Ein Projekt der Synagogen-Gemeinde Köln und der Landesverbände
der Jüdischen Gemeinden von Nordrhein und Westfalen-Lippe
durchgeführt vom NS-Dokumentationszentrum der Stadt Köln
Lebensgeschichten jüdischer Zuwanderer aus der ehemaligen Sowjetunion
in Nordrhein-Westfalen

Истории жизни еврейских иммигрантов, приехавших из бывшего Советского Союза и поселившихся
в федеральной земле Северный Рейн-Вестфалия
  1. Unser Enkel wurde erwachsen. Es kam die Zeit, das versteht sich von selbst, in der Armee zu dienen und dann zu studieren. Das war wieder problematisch. Das Land erlebte eine Zeit der Wirren, das war in den 1990er-Jahren. Die Wirtschaft brach zusammen, die politische Lage war angespannt. Alle wirkten irgendwie verloren. Und die Auswanderung war nun möglich. Die Leute fuhren nacheinander fort. Wir machten uns auch Gedanken darüber.

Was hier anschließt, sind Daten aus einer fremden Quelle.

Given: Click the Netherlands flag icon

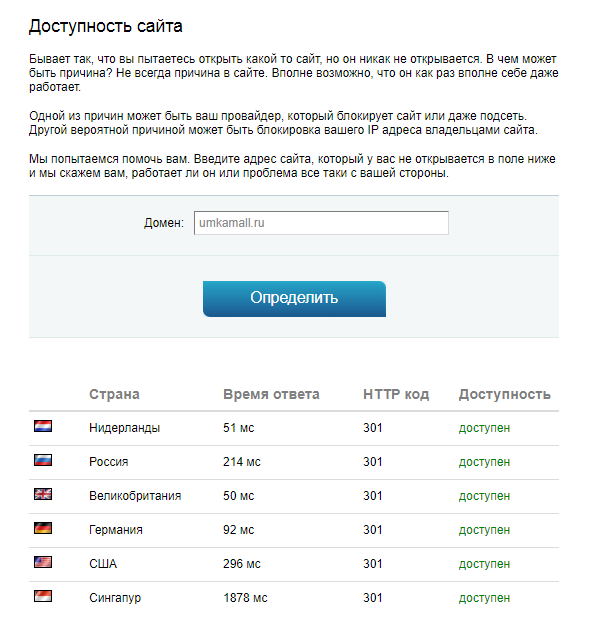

  2. Mein Neffe lebte in Moskau. Jemand schrieb „Shid“ mit großen Buchstaben an seine Tür. Seine Kinder wurden beschimpft. Im Allgemeinen war es uns nicht wohl zumute. Wir sahen keine Möglichkeiten, keine Perspektive für meinen Enkel, und auch für uns. Wir beschlossen auch auszuwandern. Die Sache ist die: Meine Schwester und die Familie ihres Sohnes… – sie alle gingen noch vor uns nach Deutschland. Sie schrieben uns Briefe, schilderten die Lage und die Lebensbedingungen. Uns passte alles und wir entschieden uns auszuwandern.
  3. Auch in Odessa war die Lage (damals) sehr angespannt. Wissen Sie, die Deutschen hatten es sehr aufgerüttelt… Zu Beginn der Sowjetmacht bekamen die Juden alle Freiheiten, alle gingen studieren und durften überall arbeiten. Es gab die Freiheit und die Juden nahmen es gut auf. Später kamen allmähliche Veränderungen, das war bereits vor Hitler. Ein Mädchen war mir mal in der Schule böse und rief: „Jüdin!“ Sie traute sich nicht „Shidowka“ zu sagen. Denn es war unter der Sowjetmacht verboten. Später lösten sich die Zungen und es ging los.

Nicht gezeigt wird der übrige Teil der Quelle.